Уже есть планы в отношении следующего тома? Если да, то каким вы хотели бы его видеть?
По большому счёту, никаким: лучше бы его не было – в контексте нашей деятельности, думаю, эти слова в пояснениях не нуждаются. Но вообще будем продолжать «работу с десятилетиями»: том, посвящённый ушедшим в 2000-е и далее по списку. Уже есть два кандидата на включение в «Уйти. Остаться.
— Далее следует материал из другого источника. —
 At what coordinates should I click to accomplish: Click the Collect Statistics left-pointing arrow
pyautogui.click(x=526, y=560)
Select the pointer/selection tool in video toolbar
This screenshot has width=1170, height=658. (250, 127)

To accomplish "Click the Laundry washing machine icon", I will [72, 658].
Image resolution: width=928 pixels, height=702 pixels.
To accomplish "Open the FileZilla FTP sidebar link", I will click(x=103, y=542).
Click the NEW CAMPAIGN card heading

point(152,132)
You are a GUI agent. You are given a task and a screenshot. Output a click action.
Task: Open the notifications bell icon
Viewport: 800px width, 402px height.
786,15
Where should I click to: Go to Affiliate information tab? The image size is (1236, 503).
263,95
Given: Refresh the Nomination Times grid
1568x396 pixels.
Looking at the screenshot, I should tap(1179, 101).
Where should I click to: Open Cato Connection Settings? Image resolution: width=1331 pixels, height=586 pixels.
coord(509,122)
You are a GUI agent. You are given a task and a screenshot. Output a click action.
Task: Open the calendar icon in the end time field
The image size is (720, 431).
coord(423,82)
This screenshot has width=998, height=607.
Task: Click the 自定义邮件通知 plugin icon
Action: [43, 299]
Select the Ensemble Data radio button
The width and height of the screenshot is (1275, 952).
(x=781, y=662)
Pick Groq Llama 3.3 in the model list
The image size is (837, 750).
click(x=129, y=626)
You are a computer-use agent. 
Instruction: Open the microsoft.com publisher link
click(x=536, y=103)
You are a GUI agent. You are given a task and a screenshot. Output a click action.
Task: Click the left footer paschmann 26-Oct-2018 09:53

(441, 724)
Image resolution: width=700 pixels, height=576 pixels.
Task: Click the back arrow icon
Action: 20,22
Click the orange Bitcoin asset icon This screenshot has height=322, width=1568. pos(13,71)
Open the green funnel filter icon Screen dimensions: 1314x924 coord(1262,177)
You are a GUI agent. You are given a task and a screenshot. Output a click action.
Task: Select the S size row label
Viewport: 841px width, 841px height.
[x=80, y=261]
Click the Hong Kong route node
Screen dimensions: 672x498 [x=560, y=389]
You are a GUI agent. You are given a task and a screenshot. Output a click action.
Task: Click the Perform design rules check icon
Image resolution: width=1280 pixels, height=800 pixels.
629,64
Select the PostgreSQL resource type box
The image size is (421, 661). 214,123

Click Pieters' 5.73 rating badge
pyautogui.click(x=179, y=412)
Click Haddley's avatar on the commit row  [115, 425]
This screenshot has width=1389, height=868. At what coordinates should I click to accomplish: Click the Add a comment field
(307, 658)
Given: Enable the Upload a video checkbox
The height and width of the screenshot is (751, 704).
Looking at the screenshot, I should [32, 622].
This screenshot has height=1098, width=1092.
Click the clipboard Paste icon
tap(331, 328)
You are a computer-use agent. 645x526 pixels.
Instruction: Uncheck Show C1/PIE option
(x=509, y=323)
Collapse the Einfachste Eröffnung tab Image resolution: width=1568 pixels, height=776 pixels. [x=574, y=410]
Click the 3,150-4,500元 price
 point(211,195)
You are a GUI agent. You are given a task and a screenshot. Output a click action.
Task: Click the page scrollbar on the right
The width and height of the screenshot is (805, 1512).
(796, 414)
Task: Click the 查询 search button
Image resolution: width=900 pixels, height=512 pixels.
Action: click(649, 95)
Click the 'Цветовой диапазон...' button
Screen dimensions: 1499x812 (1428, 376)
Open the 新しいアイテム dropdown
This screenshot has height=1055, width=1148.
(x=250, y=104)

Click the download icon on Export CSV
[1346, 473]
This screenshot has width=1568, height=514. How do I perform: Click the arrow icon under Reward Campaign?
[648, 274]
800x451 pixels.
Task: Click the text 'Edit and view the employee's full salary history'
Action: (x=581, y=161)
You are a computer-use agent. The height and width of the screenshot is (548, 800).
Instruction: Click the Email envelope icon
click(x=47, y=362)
Жить» из ушедших в 2020-м: один из них – мой друг, учитель Вячеслав Памурзин, чья подборка была первой из поэтов-современников, прочитанных в Литинституте, на первом курсе, – и во многом побудила меня, тогда совсем зелёного пацана, заниматься этим безнадёжным делом.
Расставайся, не расставайся –
Не раскаешься ни о ком.
Лишь цветы в азиатской вазе
Задыхаются табаком.
Этот жуткий букет магнолий,
Предназначенный «той одной»,
Не подаренный ни одной и –
«Не разлуки тому виной…»
Это годы твои грехами
Прожигания и простуд.
Это ты – неживой гербарий.
А цветы до сих пор цветут.
(Вячеслав Памурзин).
Другая – совершенно неизвестная поэтесса Олеся Рудневская (1990 – 2020), никогда и нигде не публиковавшаяся. Её стихи недавно прислала мне её подруга, и сейчас я пишу предисловие к её подборке на «Формаслове». В стихах – завораживающие мотивы смерти (это к Вашему вопросу о теме у наших героев).
Своей луговой жене и небесной матери
Он читал свои мантры
И целовал ей грудь.
Он пускал свои корни в эту дурную почву –
Бездетную и безмужнюю,
Гладил по бесплодному животу
И думал о будущих нерожденьях
И руки в вплетая в косу хотел с ней стать
Одним деревом.
Однако, повторюсь, коллекционирование тут неуместно – приходится исходить только из неизбежного течения обстоятельств. Так или иначе фактор смерти никто не отменяет, были и будут ушедшие, и наша задача – обращаться к именам и бережно работать с текстологическим наследием. Впереди для этого – вся жизнь.